2. The "Cost of Entry" Framework
Roland Fryer, an economics professor at Harvard University, argues that religions thrive by demanding more from their participants.
- The Mechanism: High demands (time, lifestyle changes, commitment) are not barriers to entry; they are the mechanisms that make membership valuable.
- Mutual Assurance: High-commitment groups create a stronger sense of community. Members are more likely to rely on one another for support during times of need because the "cost" of membership filters for individuals who are deeply invested in the group’s success.
- Natural Experiment: Fryer notes that when the Catholic Church historically lowered barriers to entry, participation rates decreased rather than increased, contradicting standard economic assumptions that lower costs should increase demand.

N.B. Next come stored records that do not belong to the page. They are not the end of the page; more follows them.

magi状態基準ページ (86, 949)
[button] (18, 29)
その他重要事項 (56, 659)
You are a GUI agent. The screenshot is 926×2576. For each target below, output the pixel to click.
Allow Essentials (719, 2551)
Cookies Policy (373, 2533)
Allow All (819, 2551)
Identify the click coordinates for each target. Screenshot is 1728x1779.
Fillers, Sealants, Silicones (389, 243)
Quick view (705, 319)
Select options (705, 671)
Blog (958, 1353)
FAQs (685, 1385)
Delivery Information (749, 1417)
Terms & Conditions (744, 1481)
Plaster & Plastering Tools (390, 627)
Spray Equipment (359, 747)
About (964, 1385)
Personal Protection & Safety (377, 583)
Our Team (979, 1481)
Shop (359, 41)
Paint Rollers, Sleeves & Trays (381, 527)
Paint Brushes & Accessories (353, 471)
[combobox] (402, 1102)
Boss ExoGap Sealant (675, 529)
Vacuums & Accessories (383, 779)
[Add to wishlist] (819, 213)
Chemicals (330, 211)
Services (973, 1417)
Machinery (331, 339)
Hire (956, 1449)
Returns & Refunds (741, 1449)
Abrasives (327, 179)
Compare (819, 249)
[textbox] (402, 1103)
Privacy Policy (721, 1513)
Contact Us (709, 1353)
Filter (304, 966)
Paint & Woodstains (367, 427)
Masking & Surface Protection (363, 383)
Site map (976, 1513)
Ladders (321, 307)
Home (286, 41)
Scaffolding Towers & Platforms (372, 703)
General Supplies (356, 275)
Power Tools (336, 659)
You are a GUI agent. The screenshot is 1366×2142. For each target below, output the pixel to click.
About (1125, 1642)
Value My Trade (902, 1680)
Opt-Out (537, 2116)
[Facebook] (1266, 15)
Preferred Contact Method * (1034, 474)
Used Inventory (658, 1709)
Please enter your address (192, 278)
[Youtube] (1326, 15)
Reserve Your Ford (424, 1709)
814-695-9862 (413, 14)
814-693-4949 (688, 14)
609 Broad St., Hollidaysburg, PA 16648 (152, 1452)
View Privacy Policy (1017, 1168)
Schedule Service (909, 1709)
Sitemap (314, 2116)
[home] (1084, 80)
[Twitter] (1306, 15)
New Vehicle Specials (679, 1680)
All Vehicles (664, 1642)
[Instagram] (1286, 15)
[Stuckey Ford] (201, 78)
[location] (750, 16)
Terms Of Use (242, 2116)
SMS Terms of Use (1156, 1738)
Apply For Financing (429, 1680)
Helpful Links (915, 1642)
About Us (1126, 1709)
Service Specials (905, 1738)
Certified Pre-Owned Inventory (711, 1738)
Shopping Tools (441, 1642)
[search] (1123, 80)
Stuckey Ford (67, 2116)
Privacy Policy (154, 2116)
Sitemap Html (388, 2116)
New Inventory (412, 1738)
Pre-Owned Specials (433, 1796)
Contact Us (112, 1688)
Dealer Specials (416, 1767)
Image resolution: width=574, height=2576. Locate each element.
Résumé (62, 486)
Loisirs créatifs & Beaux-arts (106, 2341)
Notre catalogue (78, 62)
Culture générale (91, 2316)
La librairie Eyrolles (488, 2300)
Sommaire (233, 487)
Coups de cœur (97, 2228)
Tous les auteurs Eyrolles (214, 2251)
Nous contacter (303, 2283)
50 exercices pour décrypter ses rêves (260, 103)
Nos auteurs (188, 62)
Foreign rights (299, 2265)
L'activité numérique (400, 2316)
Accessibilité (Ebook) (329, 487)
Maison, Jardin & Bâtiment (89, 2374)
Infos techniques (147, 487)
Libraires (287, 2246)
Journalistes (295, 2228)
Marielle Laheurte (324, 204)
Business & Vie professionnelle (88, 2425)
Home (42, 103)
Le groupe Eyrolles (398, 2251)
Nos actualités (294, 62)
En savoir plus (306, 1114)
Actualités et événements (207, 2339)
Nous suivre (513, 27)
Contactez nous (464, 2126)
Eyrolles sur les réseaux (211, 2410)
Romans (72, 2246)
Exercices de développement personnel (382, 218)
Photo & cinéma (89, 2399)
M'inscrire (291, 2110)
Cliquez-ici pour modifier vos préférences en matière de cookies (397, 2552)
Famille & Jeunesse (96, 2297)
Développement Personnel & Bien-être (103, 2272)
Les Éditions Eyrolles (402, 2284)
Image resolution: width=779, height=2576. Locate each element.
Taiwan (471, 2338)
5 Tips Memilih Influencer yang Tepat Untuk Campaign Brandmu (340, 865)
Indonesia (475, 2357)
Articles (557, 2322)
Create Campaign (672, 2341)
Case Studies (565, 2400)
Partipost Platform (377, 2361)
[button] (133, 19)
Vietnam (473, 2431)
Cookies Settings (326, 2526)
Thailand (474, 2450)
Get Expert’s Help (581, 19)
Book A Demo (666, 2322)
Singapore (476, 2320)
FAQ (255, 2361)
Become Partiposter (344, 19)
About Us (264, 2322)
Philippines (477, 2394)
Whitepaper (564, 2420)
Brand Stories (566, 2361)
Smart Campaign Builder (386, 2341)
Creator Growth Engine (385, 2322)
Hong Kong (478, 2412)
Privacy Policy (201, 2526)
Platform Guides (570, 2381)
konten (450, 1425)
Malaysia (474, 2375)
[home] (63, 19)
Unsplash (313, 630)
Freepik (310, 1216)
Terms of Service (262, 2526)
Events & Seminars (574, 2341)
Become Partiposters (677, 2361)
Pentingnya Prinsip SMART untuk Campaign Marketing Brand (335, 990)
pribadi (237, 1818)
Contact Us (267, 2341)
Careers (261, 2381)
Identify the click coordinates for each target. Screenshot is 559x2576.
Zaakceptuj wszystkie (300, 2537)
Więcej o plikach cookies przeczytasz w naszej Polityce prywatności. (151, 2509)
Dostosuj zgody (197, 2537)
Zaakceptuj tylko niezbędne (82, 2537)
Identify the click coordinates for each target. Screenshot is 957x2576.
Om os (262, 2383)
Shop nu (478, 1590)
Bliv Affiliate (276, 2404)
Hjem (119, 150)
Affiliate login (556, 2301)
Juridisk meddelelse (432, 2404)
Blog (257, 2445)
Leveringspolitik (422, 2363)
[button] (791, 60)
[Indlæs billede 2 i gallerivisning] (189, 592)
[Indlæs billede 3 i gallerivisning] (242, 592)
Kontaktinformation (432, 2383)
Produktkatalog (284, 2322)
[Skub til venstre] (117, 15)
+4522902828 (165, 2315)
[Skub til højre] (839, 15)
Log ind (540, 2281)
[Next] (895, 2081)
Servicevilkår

3. Religion and Economic Growth
Research conducted by Harvard scholars across approximately 60 countries suggests a correlation between religious belief and national economic prosperity:
- Belief vs. Participation: The data shows that "belief in heaven" is a stronger predictor of economic growth than mere "participation" (e.g., church attendance).
- Behavioral Impact: The economic benefit is derived from the internal values fostered by these beliefs—specifically integrity, honesty, and commitment—which translate into more productive and reliable labor forces.
4. Drivers of the Current Trend
Fryer attributes the renewed interest in religion among the 18–29 demographic to the "loneliness epidemic":
- Digital Displacement: Younger generations spend a disproportionate amount of time online, leading to increased social isolation.
- Search for Meaning: Religion is being sought as an antidote to the superficiality of online interactions, providing a tangible, high-commitment community that digital platforms fail to replicate.
5. Notable Quotes
- "The demand religion places on its members aren't barriers to participation. They are the mechanism by which participation becomes valuable." — Roland Fryer (referencing his Wall Street Journal piece).
6. Synthesis and Conclusion
The data suggests that the resurgence of religion among young men is a reaction to the social fragmentation caused by digital-first lifestyles. From an economic perspective, religions function as high-commitment communities that provide "mutual assurance." The value of these institutions lies in their high standards; by requiring more of their members, they foster the very traits—integrity and commitment—that correlate with broader economic success. The shift indicates that younger generations are moving away from low-barrier digital social structures in favor of high-barrier, high-reward real-world communities.